LangChain and LangGraph: The Orchestration Layer Your LLM Apps Have Been Missing

An AI app is not a prompt. It is a system. Orchestration is the difference between a demo and a product.


This is the first article in a seven-part series called AI to Web3. Each piece introduces one layer of a technology stack, with a real use case for DeFi and blockchain builders. By the final article, every piece will converge into a proposed open-source system called Hydra — a sovereign, self-hosted multi-agent DeFi intelligence mesh.

We are starting with the foundation: LangChain and LangGraph.


Why we are writing about this

At Hyperdrift we have been watching the LLM tooling space consolidate for two years. Most frameworks were experimental. The abstraction layers leaked. The APIs changed every week. Building production AI systems on top of them felt like building on sand.

That changed in October 2025, when LangChain released version 1.0. And it changed again in March 2026, when LangGraph hit 1.1 with type-safe streaming and full Model Context Protocol (MCP) support.

The orchestration layer has stabilized. That is the signal to build.

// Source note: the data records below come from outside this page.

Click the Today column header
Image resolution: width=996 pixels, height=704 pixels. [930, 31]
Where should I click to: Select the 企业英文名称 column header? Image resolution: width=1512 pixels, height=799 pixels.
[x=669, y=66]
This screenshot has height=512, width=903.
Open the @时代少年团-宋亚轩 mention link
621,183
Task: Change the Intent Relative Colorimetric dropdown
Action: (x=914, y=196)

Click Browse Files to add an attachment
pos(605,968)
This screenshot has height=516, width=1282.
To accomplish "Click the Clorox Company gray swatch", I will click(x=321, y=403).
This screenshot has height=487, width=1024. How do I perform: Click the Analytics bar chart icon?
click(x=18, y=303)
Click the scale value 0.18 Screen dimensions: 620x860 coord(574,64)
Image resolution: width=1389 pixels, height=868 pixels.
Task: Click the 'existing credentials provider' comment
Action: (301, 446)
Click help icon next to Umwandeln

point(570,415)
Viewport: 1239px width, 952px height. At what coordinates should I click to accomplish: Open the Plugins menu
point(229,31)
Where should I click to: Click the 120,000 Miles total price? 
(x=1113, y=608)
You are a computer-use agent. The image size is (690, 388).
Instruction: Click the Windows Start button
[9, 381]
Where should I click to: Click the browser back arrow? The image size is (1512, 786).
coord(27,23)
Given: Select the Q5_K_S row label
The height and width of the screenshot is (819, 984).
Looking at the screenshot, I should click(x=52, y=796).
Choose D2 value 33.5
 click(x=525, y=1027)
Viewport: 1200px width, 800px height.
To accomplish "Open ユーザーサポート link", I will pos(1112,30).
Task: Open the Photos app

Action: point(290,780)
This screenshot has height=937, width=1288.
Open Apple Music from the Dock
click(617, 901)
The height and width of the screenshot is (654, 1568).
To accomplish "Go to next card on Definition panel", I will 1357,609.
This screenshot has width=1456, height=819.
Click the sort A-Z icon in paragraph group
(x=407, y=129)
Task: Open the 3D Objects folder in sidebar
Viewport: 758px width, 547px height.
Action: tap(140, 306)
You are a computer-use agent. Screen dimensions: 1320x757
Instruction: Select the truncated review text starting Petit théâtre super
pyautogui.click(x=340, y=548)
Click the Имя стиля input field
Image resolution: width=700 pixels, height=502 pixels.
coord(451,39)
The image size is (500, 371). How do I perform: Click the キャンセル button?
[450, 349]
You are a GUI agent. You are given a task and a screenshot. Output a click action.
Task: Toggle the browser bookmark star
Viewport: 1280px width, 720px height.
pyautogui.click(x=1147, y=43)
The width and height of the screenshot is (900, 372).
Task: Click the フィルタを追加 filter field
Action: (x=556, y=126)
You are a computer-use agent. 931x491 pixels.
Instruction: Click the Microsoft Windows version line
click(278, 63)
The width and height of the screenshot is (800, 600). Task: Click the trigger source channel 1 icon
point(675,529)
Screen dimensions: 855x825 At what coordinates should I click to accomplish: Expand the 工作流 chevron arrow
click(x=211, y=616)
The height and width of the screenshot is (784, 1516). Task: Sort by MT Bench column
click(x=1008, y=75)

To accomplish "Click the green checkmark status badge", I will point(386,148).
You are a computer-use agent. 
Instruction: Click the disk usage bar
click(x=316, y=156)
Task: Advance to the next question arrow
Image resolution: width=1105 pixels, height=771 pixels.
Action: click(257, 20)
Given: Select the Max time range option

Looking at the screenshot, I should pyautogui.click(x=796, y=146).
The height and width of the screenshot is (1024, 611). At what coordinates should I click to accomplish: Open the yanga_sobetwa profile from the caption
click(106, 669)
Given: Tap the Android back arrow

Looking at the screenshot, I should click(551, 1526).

What LangChain actually is

LangChain is a framework for building applications powered by language models. At its core it gives you:

  • Chat model abstractions that work identically across OpenAI, Anthropic, Google, Groq, local Ollama instances, and hundreds of other providers
  • Tool calling — letting models decide when and how to invoke functions, APIs, or external services
  • Memory and state — maintaining context across multi-turn conversations or multi-step pipelines
  • LCEL (LangChain Expression Language) — a composable interface for chaining components: retriever | prompt | model | parser

The 1.0 release formalized these primitives:

Standardized content blocks. Every model response now surfaces the same structure regardless of provider — reasoning traces, citations, tool calls, and raw text are all typed consistently. You stop writing provider-specific parsing code.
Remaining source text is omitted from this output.